● INSTRUCTIONS
A - Summarize the article on the Bitterroot salvage logging settlement in two sentences.
B - From the article on the Bitterroot salvage logging settlement, repeat word for word the passage from "The agreement came" to "spring thaw begins.".
C - Answer these questions using the article on the Bitterroot salvage logging settlement:
(i) Approximately how many acres of burned land will be logged under the settlement?
(ii) Which judge ordered the mediation talks?
(iii) On how many acres did the original record of decision call for logging?

● SUPPLIED TEXT
* Begin *

Salvage Logging to Begin Forest, Enviros Agree on Pared-Down Plan
Environmentalists, loggers and the Forest Service reached a settlement after 2 a.m. Thursday to remove about 60 million board feet of timber from the 307,000 acres of the Bitterroot National Forest that burned in the fires of 2000.
Approximately 14,700 acres of burned land will be logged.
Restoration projects, watershed and fisheries improvements, manual fuels reduction, reforestation and prescribed burning on the forest will move forward. The settlement will provide about 1,400 local jobs, officials estimated Thursday.
The agreement came after members from all sides spent two long days in court-ordered mediation at the federal courthouse in Missoula. U.S. District Judge Donald Molloy ordered the talks for Tuesday and Wednesday after the 9th U.S. Circuit Court of Appeals in San Francisco denied a Forest Service request to allow five logging projects to begin. The appellate court sent the decision back to Molloy Jan. 31 and asked that he speed up the ruling so that if approved, winter logging could proceed before the spring thaw begins.
The original record of decision on the Bitterroot burned-area recovery plan that was signed in December called for logging on 44,000 acres, about 30,000 more than agreed on in Thursday's settlement. The record of decision closely resembled Alternative F which would have allowed as much as 176 million board feet to be salvaged from the forest.

* End *

(Item position entries)
* Begin *

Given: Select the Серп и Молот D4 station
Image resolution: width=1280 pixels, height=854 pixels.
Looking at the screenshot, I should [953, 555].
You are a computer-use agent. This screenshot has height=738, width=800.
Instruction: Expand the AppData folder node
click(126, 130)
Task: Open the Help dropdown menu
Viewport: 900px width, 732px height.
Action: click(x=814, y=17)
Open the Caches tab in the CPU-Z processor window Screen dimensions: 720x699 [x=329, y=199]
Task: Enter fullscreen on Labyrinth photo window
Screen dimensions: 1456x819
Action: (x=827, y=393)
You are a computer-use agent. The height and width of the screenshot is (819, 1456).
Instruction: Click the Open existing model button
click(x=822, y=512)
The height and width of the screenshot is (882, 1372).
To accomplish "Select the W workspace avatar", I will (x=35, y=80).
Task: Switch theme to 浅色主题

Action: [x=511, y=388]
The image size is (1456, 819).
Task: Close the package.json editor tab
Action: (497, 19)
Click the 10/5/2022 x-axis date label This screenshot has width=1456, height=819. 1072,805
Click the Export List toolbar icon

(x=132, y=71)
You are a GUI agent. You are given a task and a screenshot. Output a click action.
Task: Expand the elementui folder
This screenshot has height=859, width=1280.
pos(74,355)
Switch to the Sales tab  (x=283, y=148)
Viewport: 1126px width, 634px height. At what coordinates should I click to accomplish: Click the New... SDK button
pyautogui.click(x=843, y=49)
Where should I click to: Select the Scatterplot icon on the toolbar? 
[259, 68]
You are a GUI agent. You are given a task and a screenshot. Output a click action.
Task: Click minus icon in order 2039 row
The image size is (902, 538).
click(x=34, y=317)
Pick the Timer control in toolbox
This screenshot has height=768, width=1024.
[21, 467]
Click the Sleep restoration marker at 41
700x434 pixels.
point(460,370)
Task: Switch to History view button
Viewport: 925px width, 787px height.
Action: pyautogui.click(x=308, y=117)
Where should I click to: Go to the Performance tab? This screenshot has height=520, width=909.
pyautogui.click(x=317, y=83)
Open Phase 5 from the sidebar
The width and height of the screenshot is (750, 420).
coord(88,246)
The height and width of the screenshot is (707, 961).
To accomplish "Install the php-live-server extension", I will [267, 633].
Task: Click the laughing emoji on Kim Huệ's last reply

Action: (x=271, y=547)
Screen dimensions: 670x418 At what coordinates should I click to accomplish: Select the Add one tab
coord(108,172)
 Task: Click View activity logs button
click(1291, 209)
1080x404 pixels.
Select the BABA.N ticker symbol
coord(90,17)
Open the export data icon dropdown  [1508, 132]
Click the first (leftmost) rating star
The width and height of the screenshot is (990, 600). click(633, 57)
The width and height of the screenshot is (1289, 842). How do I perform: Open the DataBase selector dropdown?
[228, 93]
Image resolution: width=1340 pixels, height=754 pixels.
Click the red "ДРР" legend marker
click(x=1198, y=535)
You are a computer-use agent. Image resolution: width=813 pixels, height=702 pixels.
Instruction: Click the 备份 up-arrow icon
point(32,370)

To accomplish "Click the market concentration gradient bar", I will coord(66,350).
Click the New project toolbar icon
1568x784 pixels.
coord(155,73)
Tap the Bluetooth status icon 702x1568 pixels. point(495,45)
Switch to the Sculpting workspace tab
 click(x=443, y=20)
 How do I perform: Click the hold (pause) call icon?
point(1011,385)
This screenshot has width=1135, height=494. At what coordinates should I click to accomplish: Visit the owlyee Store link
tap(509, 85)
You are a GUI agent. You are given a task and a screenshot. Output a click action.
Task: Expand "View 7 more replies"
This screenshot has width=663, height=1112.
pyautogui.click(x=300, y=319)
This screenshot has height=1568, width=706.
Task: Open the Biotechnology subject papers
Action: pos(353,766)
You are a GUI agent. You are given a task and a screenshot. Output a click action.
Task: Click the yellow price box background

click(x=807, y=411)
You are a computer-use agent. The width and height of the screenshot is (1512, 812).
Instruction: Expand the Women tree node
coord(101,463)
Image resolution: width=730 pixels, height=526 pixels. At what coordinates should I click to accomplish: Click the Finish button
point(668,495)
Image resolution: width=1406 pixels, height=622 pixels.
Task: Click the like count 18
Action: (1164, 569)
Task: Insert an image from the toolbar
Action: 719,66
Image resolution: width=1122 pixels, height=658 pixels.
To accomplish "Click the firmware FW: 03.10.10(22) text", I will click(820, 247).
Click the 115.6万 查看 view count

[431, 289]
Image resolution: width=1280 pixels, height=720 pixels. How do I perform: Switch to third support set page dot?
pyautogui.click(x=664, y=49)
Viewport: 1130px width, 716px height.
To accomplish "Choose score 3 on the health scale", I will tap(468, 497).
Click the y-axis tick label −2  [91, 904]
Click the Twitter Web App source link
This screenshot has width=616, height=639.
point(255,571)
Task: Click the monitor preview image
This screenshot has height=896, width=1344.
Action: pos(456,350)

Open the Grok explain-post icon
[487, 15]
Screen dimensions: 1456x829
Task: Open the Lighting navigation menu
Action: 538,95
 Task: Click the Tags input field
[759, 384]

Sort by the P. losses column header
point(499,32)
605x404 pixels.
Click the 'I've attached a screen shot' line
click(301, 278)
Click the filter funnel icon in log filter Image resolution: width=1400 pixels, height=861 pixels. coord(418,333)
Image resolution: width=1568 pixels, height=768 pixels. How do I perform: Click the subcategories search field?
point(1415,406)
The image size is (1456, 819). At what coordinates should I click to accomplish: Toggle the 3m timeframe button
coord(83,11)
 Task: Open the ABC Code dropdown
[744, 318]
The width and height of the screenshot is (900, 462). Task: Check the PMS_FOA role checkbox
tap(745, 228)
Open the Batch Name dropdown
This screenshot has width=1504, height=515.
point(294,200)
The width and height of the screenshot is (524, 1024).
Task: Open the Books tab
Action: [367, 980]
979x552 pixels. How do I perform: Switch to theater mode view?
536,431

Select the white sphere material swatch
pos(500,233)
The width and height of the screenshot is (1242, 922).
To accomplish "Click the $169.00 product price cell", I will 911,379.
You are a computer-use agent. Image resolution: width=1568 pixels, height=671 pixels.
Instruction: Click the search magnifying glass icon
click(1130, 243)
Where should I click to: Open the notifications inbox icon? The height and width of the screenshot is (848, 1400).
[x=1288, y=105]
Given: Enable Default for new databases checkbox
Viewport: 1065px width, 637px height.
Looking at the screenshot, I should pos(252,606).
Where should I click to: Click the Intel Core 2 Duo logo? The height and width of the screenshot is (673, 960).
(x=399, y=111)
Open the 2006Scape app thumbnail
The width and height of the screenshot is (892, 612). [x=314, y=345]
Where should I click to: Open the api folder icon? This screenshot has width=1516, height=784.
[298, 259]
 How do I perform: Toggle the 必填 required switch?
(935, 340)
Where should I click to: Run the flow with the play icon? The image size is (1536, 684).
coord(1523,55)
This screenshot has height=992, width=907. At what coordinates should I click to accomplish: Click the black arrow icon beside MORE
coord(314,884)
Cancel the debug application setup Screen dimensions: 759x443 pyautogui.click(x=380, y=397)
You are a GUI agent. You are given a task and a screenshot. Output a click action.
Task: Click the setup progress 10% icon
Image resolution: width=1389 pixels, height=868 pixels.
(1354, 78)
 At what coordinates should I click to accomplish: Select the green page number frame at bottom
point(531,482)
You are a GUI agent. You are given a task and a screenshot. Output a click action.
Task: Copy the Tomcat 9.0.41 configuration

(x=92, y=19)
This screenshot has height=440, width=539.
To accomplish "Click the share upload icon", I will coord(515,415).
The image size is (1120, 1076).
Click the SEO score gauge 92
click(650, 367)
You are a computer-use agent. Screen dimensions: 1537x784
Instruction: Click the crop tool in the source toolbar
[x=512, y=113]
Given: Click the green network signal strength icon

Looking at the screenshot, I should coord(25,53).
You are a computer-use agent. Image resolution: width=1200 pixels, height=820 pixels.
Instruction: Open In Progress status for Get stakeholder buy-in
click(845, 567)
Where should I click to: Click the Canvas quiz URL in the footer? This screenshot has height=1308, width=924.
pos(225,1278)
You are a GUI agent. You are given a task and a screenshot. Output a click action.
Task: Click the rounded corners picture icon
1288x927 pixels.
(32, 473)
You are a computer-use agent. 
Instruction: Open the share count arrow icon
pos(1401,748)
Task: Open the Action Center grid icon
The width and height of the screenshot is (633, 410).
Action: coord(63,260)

* End *

● SOLUTIONS PER TASK
A - Environmentalists, loggers and the Forest Service reached a settlement to remove about 60 million board feet of timber from approximately 14,700 acres of the Bitterroot National Forest that burned in 2000, with restoration work moving forward and about 1,400 local jobs estimated. The agreement followed two days of court-ordered mediation in Missoula and covers about 30,000 fewer acres than the 44,000 acres called for in the original record of decision.

B -
The agreement came after members from all sides spent two long days in court-ordered mediation at the federal courthouse in Missoula. U.S. District Judge Donald Molloy ordered the talks for Tuesday and Wednesday after the 9th U.S. Circuit Court of Appeals in San Francisco denied a Forest Service request to allow five logging projects to begin. The appellate court sent the decision back to Molloy Jan. 31 and asked that he speed up the ruling so that if approved, winter logging could proceed before the spring thaw begins.

C -
(i) Approximately 14,700 acres.
(ii) U.S. District Judge Donald Molloy.
(iii) 44,000 acres.